More Than a Toy: Random Matrix Models Predict How Real-World Neural Representations Generalize
This work addresses the theoretical gap in understanding generalization for practitioners using large-scale neural networks, though it is incremental by applying existing estimators to new contexts.
The authors tackled the problem of why overparameterized models generalize in real-world settings, finding that the classical GCV estimator accurately predicts generalization risk for neural network kernels on real data like CIFAR-100, and used random matrix theory to explain factors like pretraining benefits and scaling laws.

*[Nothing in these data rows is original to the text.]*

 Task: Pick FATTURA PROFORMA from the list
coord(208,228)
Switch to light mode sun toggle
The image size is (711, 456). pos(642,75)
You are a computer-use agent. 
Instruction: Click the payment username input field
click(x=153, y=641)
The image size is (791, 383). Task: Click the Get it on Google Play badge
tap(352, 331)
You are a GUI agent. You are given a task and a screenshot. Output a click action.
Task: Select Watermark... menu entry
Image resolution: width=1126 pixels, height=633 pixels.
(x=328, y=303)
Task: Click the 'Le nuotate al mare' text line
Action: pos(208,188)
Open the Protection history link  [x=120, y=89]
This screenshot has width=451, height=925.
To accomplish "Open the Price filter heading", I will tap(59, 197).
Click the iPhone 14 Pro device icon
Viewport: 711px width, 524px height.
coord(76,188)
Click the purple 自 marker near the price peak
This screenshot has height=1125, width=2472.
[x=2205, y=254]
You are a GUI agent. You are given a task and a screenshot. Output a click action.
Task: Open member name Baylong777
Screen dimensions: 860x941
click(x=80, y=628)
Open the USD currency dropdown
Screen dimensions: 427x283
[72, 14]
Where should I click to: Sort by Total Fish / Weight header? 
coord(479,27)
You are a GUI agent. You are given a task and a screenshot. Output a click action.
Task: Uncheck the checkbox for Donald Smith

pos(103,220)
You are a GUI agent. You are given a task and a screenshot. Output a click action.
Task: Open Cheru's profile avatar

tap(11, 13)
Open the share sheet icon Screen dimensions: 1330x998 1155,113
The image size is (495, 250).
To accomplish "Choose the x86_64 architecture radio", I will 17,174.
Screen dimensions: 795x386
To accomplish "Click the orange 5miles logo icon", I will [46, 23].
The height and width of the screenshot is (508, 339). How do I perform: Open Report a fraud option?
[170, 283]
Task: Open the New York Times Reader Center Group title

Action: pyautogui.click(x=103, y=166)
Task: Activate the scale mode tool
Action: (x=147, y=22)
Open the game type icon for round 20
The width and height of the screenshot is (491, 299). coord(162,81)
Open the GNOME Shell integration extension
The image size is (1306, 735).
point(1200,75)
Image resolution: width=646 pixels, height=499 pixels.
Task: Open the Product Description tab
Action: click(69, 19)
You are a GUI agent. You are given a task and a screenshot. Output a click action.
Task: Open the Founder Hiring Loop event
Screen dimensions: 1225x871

Of theories for why large-scale machine learning models generalize despite being vastly overparameterized, which of their assumptions are needed to capture the qualitative phenomena of generalization in the real world? On one hand, we find that most theoretical analyses fall short of capturing these qualitative phenomena even for kernel regression, when applied to kernels derived from large-scale neural networks (e.g., ResNet-50) and real data (e.g., CIFAR-100). On the other hand, we find that the classical GCV estimator (Craven and Wahba, 1978) accurately predicts generalization risk even in such overparameterized settings. To bolster this empirical finding, we prove that the GCV estimator converges to the generalization risk whenever a local random matrix law holds. Finally, we apply this random matrix theory lens to explain why pretrained representations generalize better as well as what factors govern scaling laws for kernel regression. Our findings suggest that random matrix theory, rather than just being a toy model, may be central to understanding the properties of neural representations in practice.